A few weeks ago, with LatinoLead’s graduating cohort of Avanzando Liderazgo, the four of us (me, Irma, ThaoMee, Shanaya) were asked to share our definition of solidarity. One thing that we have embraced is that we still don’t have a final working definition of “solidarity.” Because we are immersed in how it shows up; the practice of solidarity. But, we do like the textbook definition, which describes solidarity as, “unity or agreement of feeling or action, especially among individuals with a common interest; also mutual support within a group.”
Our common interest here is that we ALL win. This often feels impalpable when you think of this on the level of national or global systems. In a previous life, I worked for NDN Collective and we did a lot of transnational movement work and that scale is still needed, but real solidarity in practice is place-based. It’s local. It’s deep relationships that can happen by literally being in community together. It’s a completely different dynamic.
At LinkingLeaders, the four orgs show up for each other. For example, when big policy decisions are on the line (like the Ethnic Education for All legislation). Over the last year, we have developed a new organizational model that brings the work in-house so that solidarity is not another project or area of focus but braided into all parts of our organizations.
For that purpose, we launched the Truth-in-History Project in 2023, to gather community stories of place across our populations and geographical areas in Minnesota via video. Our hope is longevity and use by our communities and beyond to understand the rich complexity of culture and experience we share in different locales (including bodies of water) across Minnesota. Solidarity happens when we deeply understand and have empathy for each of our experiences, as well as knowing where we intersect.

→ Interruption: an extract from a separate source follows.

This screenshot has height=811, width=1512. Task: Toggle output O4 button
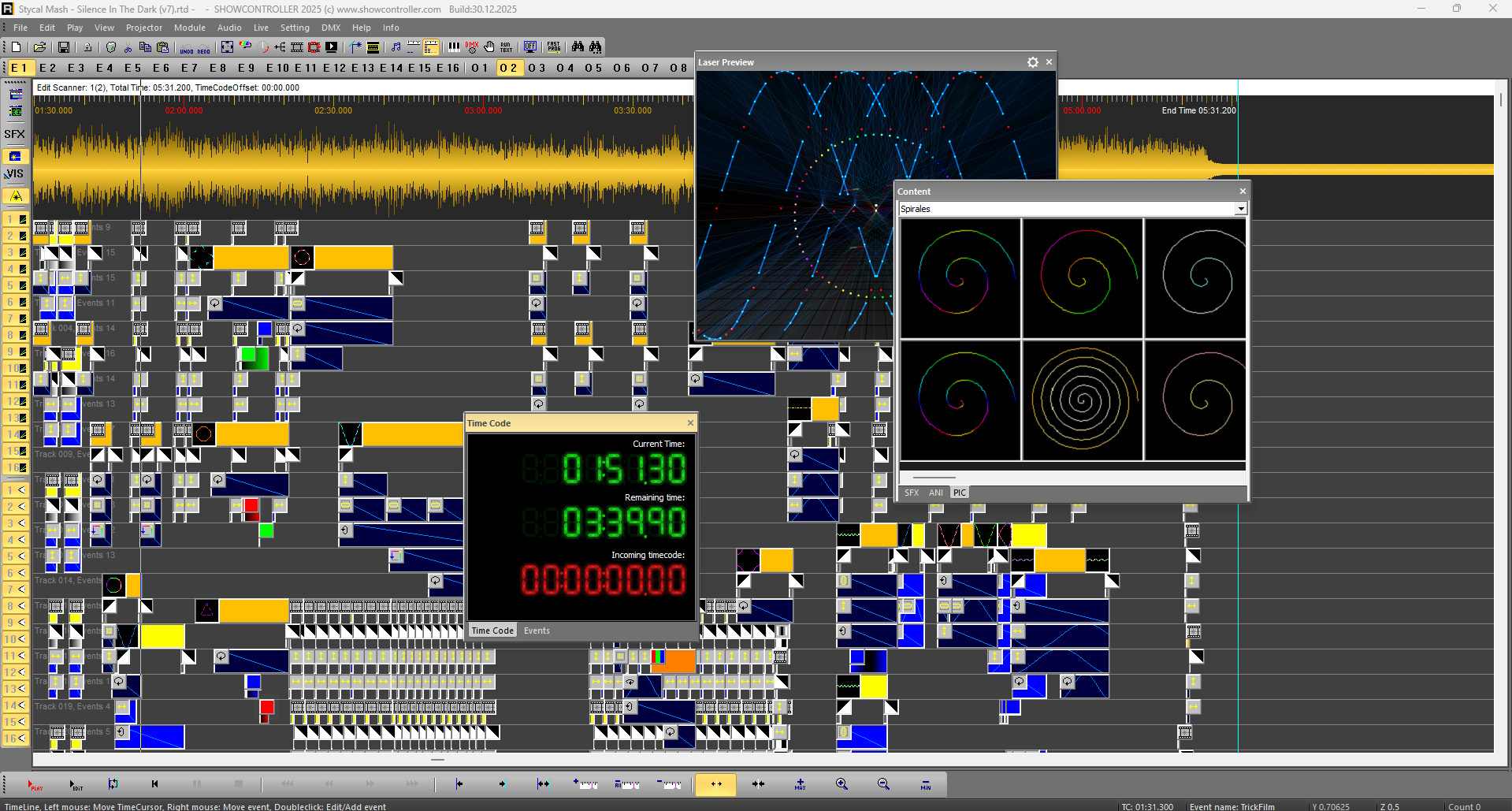565,68
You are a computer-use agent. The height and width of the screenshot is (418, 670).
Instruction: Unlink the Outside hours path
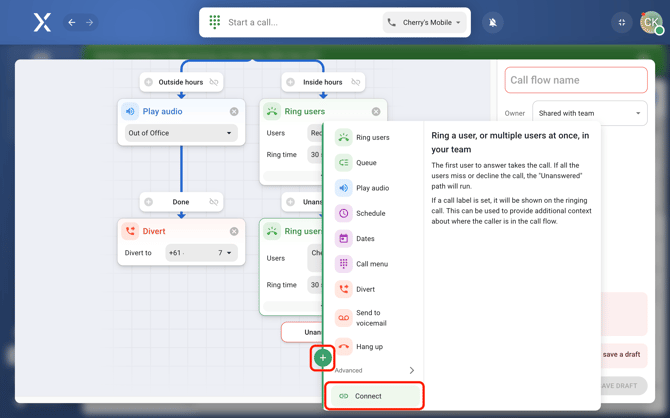point(214,82)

For the next 75 years, we envision that other cities and locales adopt a LinkingLeaders model for community-based organizations, that philanthropy sees the value of this work, like Bigelow has, and that Black and brown people develop the social capital and networking that empowers us, gives us what we need for our well-being in dominant culture, and the means to help shift dominant culture to one that is more equitable…for all people and for Nimaamaa-Aki (Mother Earth).